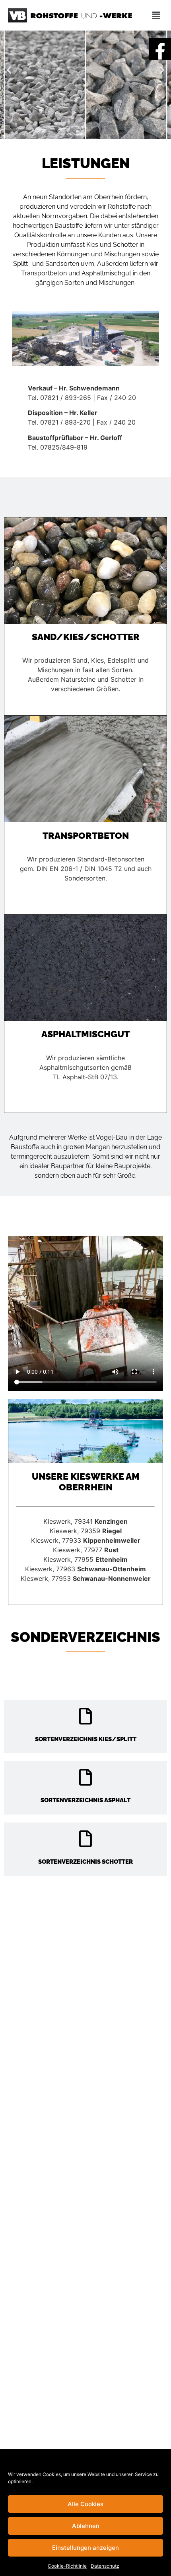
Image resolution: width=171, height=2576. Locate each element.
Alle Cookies (85, 2504)
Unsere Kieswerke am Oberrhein (86, 1482)
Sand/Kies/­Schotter (86, 636)
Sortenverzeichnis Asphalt (85, 1800)
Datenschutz (105, 2566)
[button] (9, 70)
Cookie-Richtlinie (67, 2566)
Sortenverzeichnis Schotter (85, 1861)
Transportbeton (86, 835)
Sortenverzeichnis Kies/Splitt (85, 1739)
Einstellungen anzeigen (85, 2547)
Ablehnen (85, 2526)
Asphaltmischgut (85, 1033)
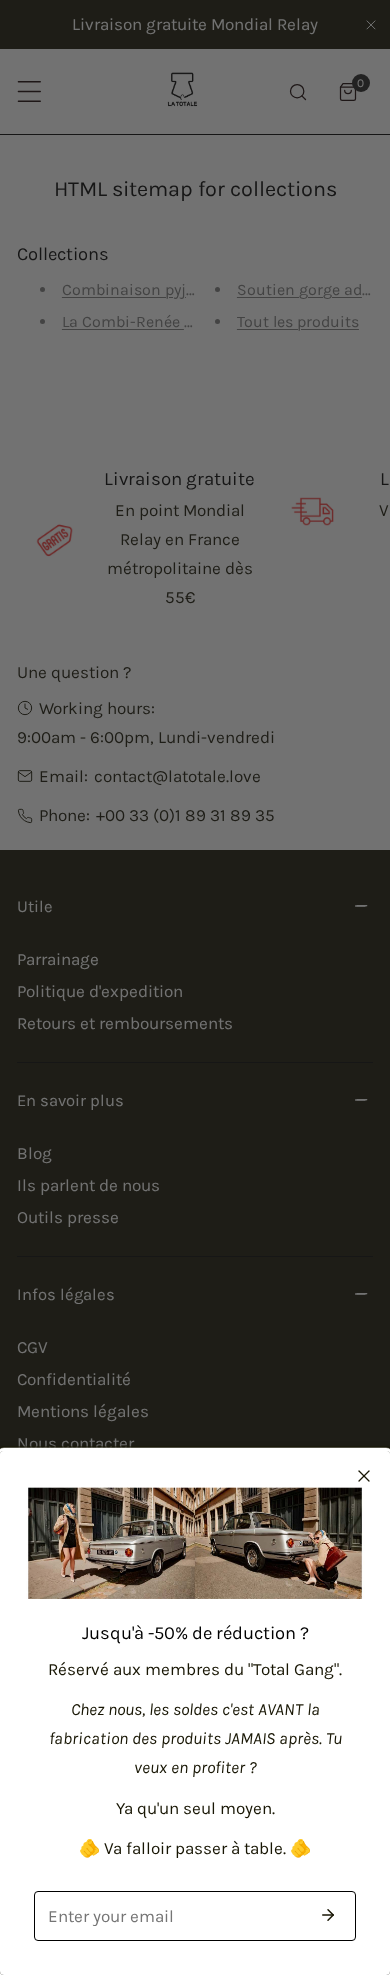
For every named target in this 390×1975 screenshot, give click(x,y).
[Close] (364, 1476)
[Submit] (328, 1915)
***
— THE TASK —
What is needed is a word-for-word restatement of the entries, minus any pictures.

— EXERCISE SOLUTION —
Image resolution: width=171, height=2576. Locate each element.
Alle Cookies (85, 2504)
Unsere Kieswerke am Oberrhein (86, 1482)
Sand/Kies/­Schotter (86, 636)
Sortenverzeichnis Asphalt (85, 1800)
Datenschutz (105, 2566)
[button] (9, 70)
Cookie-Richtlinie (67, 2566)
Sortenverzeichnis Schotter (85, 1861)
Transportbeton (86, 835)
Sortenverzeichnis Kies/Splitt (85, 1739)
Einstellungen anzeigen (85, 2547)
Ablehnen (85, 2526)
Asphaltmischgut (85, 1033)
For every named target in this 390×1975 screenshot, give click(x,y).
[Close] (364, 1476)
[Submit] (328, 1915)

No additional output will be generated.